Solution:The starting number is 4625317.There is only one answer, in which the middle digit is 5,

and seven-digit number is divisible by 47.

I agree with the answer, but not with some of the intermediate numbers your program outputs. For instance, they are not all odd.

These must be as

The output :

Answer: 4625317

1 ) 4625317 625317 62531 2531 253 53 5

1 ) 4625317 462531 62531 6253 253 25 5

Here is my version

If the 7 figure number is abcdefg, then as Jim points out, d,e,f,g must be odd, so there are 4 odd digits and 3 even digits, giving two candidate sets for the digits: 1 to 7 and 3 to 9.

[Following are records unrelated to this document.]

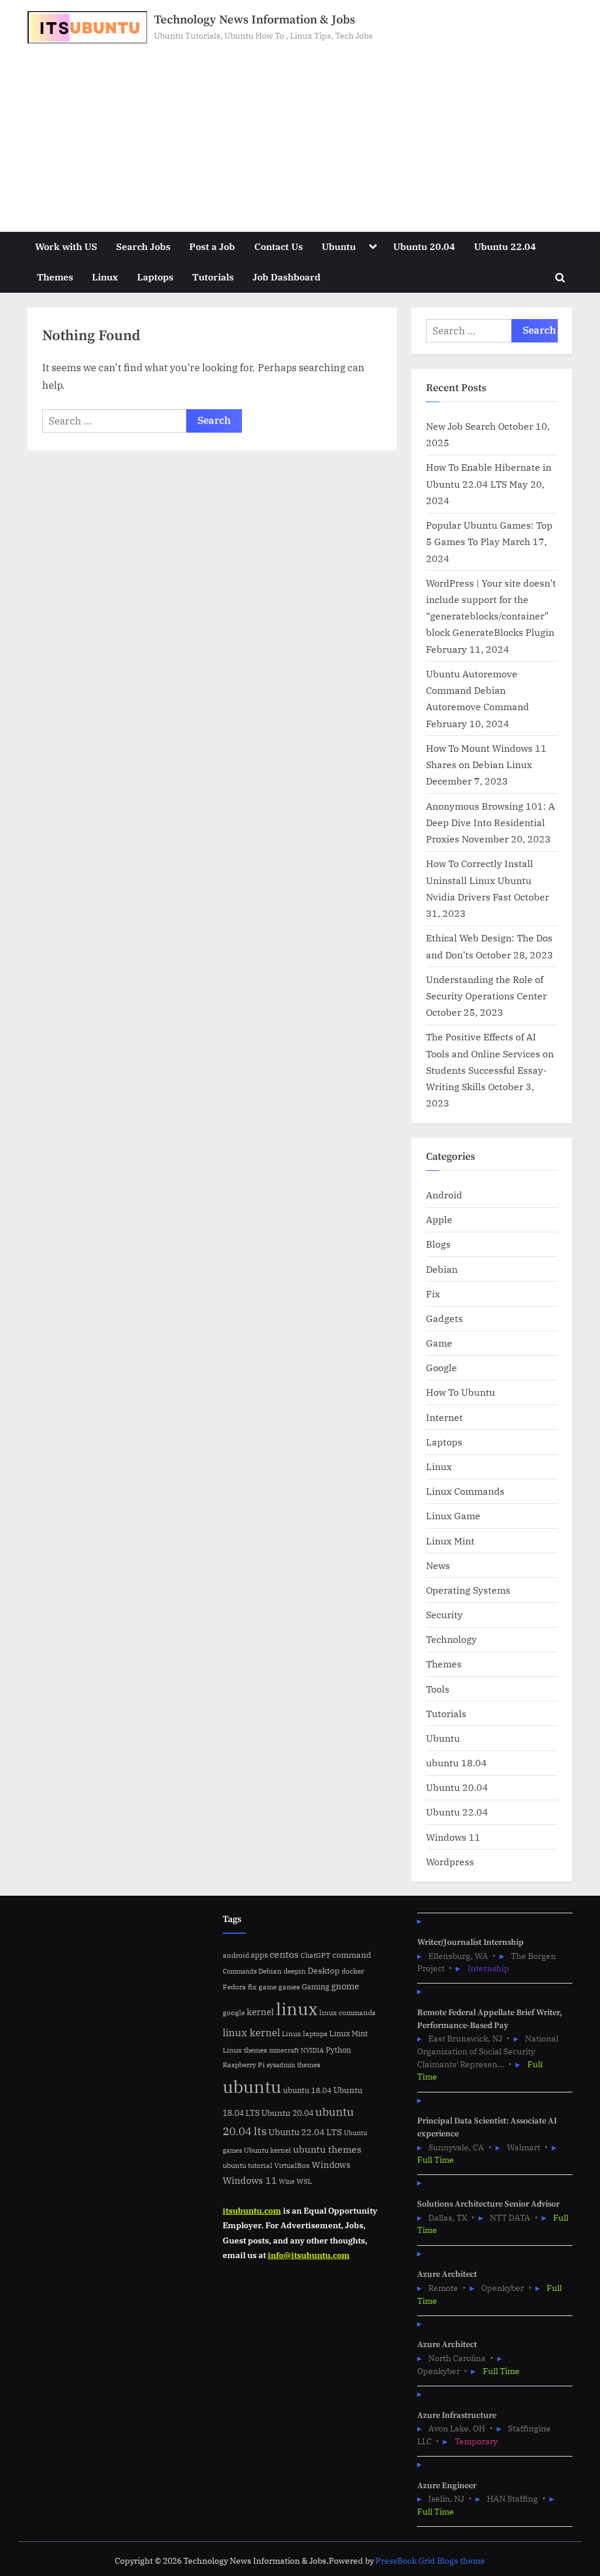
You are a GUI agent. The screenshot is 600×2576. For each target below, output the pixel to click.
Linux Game (453, 1515)
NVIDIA (312, 2050)
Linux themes (245, 2049)
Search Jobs (143, 246)
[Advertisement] (300, 131)
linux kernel (251, 2032)
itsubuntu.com (252, 2210)
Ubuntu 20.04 (424, 246)
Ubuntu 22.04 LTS (305, 2131)
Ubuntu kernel (267, 2150)
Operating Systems (468, 1590)
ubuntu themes (327, 2149)
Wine (287, 2181)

Suppose the set of digits is 1 to 7

1+..+7 = 1 mod 3 , 1+..+7 = 1 mod 9, so g=7 and a=4 to make the six digit numbers abcdef and bcdefg divisible by 3 and not 9

Suppose the set of digits is 3 to 9

3+..+9 = 0 mod 3 and 3+..+9 = 6 mod 9, so a and g have to be 3 and 9 to make abcdef and bcdefg divisible by 3 and not 9, but a has to be even, so 3 to 9 cannot be the set of digits.

so we have a=4 and g=7 giving us 4261357 , 4261537 , 4263157 , 4263517 , 4265137 , 4265317 , 4625137 , 4625317 , 4623157 , 4623517 , 4621357 and 4621537 out of which only one of them is applicable to the conditions given in the problem, thus giving us the answer.